Yes, that accurately represents the private memory for a process, but it
doesn't reflect the user's experience.  Windows generally tracks working
set.  Why?  Because the working set is the amount of memory *not available
to other apps*.  If other apps can have the memory, then using the bytes is
inconsequential.

For most applications, there isn't much difference between private bytes and
working set private bytes.  However, because of Chrome's multi-proc
architecture, there is a big difference.  The reason is because
Chrome intentionally gives memory back to the OS.  For instance, on my
current instance of Chrome, I'm using 16 tabs.  The sum of the private bytes
is 514408.  The sum of the private working set bytes is 275040, nearly half
of the private bytes number.  This is on a machine with 8GB of RAM, so there
is plenty of memory to go around.  But if some other app wants the memory,
Chrome gave it back to the OS and will suffer the page faults to get it
back.  Since Chrome has given it back to the OS (and has volunteered to take
the performance consequences of getting it back), I don't think it should be
counted as Chrome usage.  Others may disagree. But Windows uses working set
as the primary metric for all applications the OS folks agree that working
set is the right way to account for memory usage.
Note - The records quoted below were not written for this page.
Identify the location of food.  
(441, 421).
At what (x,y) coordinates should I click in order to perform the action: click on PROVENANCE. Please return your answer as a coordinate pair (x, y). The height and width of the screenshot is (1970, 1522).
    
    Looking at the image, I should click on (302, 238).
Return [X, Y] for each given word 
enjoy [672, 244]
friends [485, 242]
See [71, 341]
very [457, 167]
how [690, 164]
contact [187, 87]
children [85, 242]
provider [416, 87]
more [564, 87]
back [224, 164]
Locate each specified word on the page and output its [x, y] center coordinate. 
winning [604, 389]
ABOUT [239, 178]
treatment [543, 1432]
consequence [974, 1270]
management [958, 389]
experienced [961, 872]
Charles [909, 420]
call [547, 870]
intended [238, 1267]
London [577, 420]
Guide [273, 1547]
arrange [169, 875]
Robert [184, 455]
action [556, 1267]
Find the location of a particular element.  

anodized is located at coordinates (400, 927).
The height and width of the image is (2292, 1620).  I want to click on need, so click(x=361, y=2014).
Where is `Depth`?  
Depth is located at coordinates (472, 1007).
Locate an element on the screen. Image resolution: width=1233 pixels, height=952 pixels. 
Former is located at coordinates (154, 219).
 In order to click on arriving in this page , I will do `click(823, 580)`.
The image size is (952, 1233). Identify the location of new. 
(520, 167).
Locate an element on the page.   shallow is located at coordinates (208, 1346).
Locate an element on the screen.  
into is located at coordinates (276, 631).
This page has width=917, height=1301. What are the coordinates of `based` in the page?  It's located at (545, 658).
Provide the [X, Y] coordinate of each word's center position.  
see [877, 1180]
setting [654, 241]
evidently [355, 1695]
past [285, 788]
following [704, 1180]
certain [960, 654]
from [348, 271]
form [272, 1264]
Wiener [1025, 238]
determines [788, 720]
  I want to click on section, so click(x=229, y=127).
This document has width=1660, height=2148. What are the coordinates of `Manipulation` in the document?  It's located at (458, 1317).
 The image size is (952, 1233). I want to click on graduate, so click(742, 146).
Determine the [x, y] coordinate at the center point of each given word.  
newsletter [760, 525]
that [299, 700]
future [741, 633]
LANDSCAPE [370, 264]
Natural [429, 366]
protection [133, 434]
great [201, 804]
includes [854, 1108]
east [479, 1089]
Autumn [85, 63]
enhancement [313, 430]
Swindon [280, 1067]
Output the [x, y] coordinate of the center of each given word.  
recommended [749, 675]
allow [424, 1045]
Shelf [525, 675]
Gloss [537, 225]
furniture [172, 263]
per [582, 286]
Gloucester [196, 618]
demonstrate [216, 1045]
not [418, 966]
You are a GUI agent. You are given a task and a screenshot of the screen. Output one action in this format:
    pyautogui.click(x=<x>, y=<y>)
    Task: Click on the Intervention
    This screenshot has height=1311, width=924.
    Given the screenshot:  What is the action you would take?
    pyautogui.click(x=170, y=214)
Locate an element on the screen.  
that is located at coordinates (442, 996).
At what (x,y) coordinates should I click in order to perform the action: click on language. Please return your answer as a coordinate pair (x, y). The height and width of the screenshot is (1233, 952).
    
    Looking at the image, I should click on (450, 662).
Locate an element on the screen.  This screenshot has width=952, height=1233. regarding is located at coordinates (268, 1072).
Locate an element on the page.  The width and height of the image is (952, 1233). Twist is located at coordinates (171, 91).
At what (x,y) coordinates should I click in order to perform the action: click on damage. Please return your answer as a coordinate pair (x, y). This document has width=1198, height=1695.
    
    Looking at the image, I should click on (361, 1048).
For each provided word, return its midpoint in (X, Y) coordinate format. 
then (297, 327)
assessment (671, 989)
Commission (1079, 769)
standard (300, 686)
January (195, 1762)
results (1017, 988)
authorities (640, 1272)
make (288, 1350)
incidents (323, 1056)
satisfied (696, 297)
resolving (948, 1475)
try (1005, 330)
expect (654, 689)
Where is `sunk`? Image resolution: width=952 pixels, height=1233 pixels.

Single process browsers have a hard time giving memory back, because they
can't differentiate which pages are accounted to unused, background tabs and
which pages are accounted to the active, in-use tabs.

Finally, the common metric which definitely doesn't work well is Windows
XP's default metric:  working set (private + shared).  Because of shared
memory between processes, simply summing the working set will far overstate
the actual RAM used.  Part of the motivation with Vista changing the default
metric from working set to private working set was precisely to deal with
the issue of better accounting of shared memory.